ベレー帽(の原型)の誕生には諸説ありますが、フランスではピレネー山脈のふもとであるベアルン地方で、雨よけ・寒さよけとして被られていたものが源流です。
ピレネー山脈、メリノ種の羊毛から作られたベレー帽は、この地方の羊飼いたちが愛用していました。

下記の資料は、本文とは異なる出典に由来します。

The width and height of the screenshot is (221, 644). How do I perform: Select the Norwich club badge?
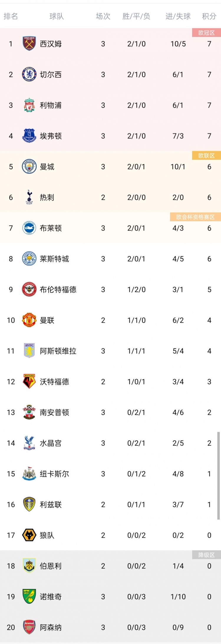click(x=29, y=597)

その後はフランス・スペイン国境のバスク地方でも広く使われるようになり、ヨーロッパ各地へと渡っていきます。
暖かいベレー帽は、のちの画家たちにも「アトリエの寒さをしのぐため」に愛用されました。
 

ベレー帽の季節がやってきた! パリの素敵なベレー帽と、その被り方



 
今のパリで見かけるのは、ベーシックな無地のベレー帽がほとんどです。
黒、ベージュ、グレーなどの落ち着いたカラーは、パリの街並みにもよく似合っています。
さてもう少し寒くなると本格的なアウターの出番となりますが、上手だなと毎回思うのは、マダムたちの「色選び」についてです。
 

ベレー帽の季節がやってきた! パリの素敵なベレー帽と、その被り方

 
モノトーンコーデが主流となるパリの冬、マダムたちの差し色テクニックにはハッとさせられます。
差し色として使われるのはインナー、マフラーやバッグ、手袋、そしてもちろん帽子も。
少しの色が加わるだけで、モノトーンコーデに躍動感が出るようです。

パリの冬は曇りか雨であることがほとんどで、風も強く、冷たいです。
そのため帽子が増える理由については、防寒のほかに「強い風が吹いても髪が乱れないから便利」という意見がありました。
 



ベレー帽の季節がやってきた! パリの素敵なベレー帽と、その被り方

※バスク・ベレーの専門店「LAULHÈRE(ロレール)」のベレー帽。昔、羊飼いたちは地域別で見分けがつくように、各村で異なるパッチ(紋章)をベレー帽に付けていました。これにインスパイアされたのが写真(右)のデザインです。

 
ベーシックなデザインもさることながら、たまに見かける素敵なデザイン。
ベレー帽はフランス人のシンボルだけに、ユニークなものがたくさんあります。
たとえば現在開催中のラグビー・ワールドカップでも、フレンチサポーターのための特別なベレー帽が発売されていました。
(カラーはブルーで無地、小さなフランスの国旗付き。ブルーは仏スポーツ界でユニフォームによく使用されています)
 



ベレー帽の季節がやってきた! パリの素敵なベレー帽と、その被り方

※もう一つのベレー帽ブランド「Le Béret Français(ル・ベレー・フランセ)」。頭頂部に赤いチョボ(短いひも状の飾り)が付いたシリーズが可愛いです。

 
ベレー帽は「ほとんどの頭の形に合う」と言われています。
被り方に正解はないようですが、パリジェンヌを見ていると、額を見せるように後ろ側に被るという方か、アシンメトリーな被り方が多いですね。
一方フランスのファッション誌では「自分に一番似合う被り方を。大きなイヤリングや派手なジュエリーは避けて、エフォートレスで」とありました。

このエフォートレス(頑張りすぎない、気楽に)とは、彼女たちの合言葉のように思います。
肩の力を抜いたスタイルは、ファッションやメイクだけでなく帽子にも表れているのですね。